All lines in the records below with the word "agent" must be returned.

[Provided material]
──────────
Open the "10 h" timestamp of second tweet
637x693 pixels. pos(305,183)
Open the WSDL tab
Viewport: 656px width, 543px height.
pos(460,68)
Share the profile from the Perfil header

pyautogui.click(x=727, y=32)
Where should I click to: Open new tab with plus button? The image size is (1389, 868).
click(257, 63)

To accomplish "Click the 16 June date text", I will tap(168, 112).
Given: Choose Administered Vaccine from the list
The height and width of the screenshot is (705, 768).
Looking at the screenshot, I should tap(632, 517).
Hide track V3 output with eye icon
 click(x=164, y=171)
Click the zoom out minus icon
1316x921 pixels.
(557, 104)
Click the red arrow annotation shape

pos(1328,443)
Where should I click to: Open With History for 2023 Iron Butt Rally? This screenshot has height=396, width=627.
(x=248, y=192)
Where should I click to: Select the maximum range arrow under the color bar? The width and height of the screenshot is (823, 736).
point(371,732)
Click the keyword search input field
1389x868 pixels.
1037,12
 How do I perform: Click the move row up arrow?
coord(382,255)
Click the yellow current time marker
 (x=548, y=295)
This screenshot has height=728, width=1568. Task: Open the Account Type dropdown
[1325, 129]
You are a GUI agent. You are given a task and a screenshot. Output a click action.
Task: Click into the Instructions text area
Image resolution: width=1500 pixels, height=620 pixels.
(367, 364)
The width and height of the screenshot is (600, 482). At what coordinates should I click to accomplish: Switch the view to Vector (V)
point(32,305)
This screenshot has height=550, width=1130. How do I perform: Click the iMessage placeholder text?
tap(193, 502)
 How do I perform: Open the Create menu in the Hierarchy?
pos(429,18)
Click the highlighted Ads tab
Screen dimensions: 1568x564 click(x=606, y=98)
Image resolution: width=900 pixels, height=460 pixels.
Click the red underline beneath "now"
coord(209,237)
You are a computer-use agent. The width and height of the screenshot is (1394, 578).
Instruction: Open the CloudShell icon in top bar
──────────
[Solution for this task]
You are a GUI agent. You are given a task and a screenshot. Output a click action.
You are a computer-use agent. The width and height of the screenshot is (1394, 578).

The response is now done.